Exercise prompt: Transcribe verbatim every line from the line containing "This screenshot has height=483, width=1316." to the end of the entries, including both endpoints. Output nothing beyond those lines.

Information given:

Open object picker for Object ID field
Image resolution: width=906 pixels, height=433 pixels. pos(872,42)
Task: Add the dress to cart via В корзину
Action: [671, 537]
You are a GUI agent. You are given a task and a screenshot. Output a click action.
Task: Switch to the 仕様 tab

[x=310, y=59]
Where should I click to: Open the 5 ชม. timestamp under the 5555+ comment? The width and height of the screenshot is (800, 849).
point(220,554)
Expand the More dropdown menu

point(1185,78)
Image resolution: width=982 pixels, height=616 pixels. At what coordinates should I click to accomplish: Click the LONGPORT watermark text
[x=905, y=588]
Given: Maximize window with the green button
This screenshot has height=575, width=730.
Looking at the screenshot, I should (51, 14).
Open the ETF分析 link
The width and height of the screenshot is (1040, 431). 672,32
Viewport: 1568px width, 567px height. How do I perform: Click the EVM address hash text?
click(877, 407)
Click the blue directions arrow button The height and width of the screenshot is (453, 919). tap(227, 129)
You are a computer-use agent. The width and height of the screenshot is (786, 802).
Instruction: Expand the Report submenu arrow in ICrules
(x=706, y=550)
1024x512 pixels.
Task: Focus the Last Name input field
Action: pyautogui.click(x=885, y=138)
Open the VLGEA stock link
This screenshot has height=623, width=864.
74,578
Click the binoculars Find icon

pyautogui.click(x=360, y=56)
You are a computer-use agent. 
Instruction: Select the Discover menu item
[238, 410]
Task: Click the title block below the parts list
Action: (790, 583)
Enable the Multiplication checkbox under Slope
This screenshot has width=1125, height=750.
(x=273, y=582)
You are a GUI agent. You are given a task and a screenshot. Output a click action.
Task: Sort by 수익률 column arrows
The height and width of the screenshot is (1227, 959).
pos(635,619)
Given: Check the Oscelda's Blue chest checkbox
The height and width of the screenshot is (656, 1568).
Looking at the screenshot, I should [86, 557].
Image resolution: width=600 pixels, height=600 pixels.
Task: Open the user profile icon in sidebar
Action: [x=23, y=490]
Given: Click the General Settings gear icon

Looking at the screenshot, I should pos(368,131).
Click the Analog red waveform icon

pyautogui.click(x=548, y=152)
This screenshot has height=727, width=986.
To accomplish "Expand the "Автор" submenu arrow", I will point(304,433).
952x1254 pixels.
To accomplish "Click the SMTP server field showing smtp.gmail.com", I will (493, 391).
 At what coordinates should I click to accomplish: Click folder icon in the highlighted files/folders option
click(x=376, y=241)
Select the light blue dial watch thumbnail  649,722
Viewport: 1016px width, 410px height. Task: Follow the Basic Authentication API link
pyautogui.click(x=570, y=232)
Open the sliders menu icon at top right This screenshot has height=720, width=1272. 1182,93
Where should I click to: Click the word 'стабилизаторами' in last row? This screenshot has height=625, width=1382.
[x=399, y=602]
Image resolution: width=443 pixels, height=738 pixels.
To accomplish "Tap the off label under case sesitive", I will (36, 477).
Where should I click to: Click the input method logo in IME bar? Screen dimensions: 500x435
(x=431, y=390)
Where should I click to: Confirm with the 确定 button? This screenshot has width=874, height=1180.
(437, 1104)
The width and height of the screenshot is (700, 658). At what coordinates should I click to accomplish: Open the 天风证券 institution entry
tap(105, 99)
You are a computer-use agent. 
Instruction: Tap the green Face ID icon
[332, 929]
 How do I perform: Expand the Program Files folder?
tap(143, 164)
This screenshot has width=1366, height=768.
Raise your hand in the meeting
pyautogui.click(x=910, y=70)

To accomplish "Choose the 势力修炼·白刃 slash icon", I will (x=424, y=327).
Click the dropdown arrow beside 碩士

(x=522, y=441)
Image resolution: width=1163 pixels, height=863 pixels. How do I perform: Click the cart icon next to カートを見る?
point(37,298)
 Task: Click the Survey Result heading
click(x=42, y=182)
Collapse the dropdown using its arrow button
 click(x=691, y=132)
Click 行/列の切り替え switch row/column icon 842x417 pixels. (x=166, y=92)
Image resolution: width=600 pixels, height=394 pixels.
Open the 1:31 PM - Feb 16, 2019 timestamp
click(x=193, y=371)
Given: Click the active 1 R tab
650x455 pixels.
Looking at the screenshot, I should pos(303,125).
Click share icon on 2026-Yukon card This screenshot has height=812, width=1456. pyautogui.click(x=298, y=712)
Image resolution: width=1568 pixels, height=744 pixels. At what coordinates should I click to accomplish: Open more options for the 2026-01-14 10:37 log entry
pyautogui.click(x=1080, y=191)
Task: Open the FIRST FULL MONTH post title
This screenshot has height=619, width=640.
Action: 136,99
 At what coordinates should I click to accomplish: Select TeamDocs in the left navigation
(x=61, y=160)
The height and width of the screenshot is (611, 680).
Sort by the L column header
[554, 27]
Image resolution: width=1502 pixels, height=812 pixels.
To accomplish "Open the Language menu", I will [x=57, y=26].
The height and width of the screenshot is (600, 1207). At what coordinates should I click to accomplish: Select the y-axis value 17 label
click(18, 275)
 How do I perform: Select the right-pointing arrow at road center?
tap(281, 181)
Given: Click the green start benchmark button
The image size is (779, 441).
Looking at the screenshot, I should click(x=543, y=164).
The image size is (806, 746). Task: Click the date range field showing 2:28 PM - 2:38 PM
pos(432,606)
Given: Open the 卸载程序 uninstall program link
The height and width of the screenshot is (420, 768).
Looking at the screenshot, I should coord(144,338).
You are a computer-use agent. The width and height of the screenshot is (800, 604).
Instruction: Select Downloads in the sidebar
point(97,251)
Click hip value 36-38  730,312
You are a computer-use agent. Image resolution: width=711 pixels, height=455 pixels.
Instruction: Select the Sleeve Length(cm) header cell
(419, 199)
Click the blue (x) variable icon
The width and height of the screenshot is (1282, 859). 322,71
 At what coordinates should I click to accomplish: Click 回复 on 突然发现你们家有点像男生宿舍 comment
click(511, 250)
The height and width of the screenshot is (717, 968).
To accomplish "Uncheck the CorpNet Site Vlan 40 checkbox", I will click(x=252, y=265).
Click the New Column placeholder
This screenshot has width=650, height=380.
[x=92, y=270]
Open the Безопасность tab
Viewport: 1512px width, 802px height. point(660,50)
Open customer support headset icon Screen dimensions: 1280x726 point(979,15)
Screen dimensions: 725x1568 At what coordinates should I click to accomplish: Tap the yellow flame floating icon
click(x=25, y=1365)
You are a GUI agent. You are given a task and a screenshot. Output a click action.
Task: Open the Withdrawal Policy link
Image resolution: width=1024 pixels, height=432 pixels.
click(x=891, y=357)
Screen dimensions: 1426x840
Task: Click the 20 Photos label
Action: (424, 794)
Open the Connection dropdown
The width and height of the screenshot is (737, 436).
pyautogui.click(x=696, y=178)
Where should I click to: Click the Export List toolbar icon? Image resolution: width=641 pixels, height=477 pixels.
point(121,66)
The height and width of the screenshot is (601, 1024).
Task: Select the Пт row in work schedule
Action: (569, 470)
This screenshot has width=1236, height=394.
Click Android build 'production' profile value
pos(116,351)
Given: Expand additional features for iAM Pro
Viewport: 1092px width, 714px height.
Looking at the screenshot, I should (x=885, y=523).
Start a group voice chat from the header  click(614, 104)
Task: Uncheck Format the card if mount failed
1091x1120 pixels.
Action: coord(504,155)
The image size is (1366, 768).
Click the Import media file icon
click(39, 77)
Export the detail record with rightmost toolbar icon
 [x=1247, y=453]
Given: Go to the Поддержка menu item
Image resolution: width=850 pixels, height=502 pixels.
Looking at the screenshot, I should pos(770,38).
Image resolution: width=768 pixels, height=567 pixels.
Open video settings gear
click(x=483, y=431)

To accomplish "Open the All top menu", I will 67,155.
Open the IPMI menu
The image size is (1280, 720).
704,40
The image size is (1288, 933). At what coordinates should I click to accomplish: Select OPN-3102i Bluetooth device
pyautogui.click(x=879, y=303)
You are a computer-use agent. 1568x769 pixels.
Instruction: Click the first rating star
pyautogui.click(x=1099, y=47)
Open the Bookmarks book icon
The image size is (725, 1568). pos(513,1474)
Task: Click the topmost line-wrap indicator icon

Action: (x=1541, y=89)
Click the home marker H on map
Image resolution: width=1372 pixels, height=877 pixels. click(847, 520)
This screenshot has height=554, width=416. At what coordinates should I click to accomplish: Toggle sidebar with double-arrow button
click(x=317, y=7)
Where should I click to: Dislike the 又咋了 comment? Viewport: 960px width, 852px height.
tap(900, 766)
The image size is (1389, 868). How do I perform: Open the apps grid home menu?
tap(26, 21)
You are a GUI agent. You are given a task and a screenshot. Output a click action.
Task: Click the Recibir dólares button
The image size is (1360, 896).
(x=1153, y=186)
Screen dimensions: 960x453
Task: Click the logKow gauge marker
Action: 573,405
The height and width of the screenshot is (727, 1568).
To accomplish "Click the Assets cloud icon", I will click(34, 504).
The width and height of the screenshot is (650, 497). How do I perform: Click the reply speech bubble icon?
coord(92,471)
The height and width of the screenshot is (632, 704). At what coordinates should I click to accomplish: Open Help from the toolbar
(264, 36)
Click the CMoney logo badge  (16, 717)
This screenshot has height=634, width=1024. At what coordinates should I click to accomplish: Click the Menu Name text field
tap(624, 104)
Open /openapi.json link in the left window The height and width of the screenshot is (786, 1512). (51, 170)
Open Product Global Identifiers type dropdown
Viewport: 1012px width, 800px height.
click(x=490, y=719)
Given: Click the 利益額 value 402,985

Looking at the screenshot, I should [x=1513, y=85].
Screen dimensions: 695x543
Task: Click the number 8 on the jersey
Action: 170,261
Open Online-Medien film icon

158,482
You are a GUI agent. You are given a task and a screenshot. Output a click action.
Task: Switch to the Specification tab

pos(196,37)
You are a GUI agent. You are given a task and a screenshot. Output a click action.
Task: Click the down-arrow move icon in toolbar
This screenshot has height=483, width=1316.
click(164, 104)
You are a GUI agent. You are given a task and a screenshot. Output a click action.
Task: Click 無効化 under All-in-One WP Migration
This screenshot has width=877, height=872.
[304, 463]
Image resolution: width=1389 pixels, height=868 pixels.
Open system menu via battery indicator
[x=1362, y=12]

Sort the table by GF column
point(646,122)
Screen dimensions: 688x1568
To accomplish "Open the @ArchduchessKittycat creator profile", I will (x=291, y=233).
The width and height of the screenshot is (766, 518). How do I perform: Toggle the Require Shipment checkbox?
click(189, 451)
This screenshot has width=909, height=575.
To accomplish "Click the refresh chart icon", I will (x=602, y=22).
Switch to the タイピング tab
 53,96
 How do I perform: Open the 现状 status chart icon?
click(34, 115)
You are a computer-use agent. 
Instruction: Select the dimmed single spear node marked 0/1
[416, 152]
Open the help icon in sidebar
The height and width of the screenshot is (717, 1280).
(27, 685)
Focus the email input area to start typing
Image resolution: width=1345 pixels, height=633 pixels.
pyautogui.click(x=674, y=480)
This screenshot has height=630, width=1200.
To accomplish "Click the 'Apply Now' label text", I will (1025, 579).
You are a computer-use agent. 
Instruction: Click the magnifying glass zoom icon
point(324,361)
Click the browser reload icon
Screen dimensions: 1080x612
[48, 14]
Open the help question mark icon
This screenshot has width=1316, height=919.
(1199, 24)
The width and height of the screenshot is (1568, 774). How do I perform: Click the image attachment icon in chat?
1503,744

Task answer:
This screenshot has height=483, width=1316.
click(164, 104)
You are a GUI agent. You are given a task and a screenshot. Output a click action.
Task: Click 無効化 under All-in-One WP Migration
This screenshot has width=877, height=872.
[304, 463]
Image resolution: width=1389 pixels, height=868 pixels.
Open system menu via battery indicator
[x=1362, y=12]

Sort the table by GF column
point(646,122)
Screen dimensions: 688x1568
To accomplish "Open the @ArchduchessKittycat creator profile", I will (x=291, y=233).
The width and height of the screenshot is (766, 518). How do I perform: Toggle the Require Shipment checkbox?
click(189, 451)
This screenshot has width=909, height=575.
To accomplish "Click the refresh chart icon", I will (x=602, y=22).
Switch to the タイピング tab
 53,96
 How do I perform: Open the 现状 status chart icon?
click(34, 115)
You are a computer-use agent. 
Instruction: Select the dimmed single spear node marked 0/1
[416, 152]
Open the help icon in sidebar
The height and width of the screenshot is (717, 1280).
(27, 685)
Focus the email input area to start typing
Image resolution: width=1345 pixels, height=633 pixels.
pyautogui.click(x=674, y=480)
This screenshot has height=630, width=1200.
To accomplish "Click the 'Apply Now' label text", I will (1025, 579).
You are a computer-use agent. 
Instruction: Click the magnifying glass zoom icon
point(324,361)
Click the browser reload icon
Screen dimensions: 1080x612
[48, 14]
Open the help question mark icon
This screenshot has width=1316, height=919.
(1199, 24)
The width and height of the screenshot is (1568, 774). How do I perform: Click the image attachment icon in chat?
1503,744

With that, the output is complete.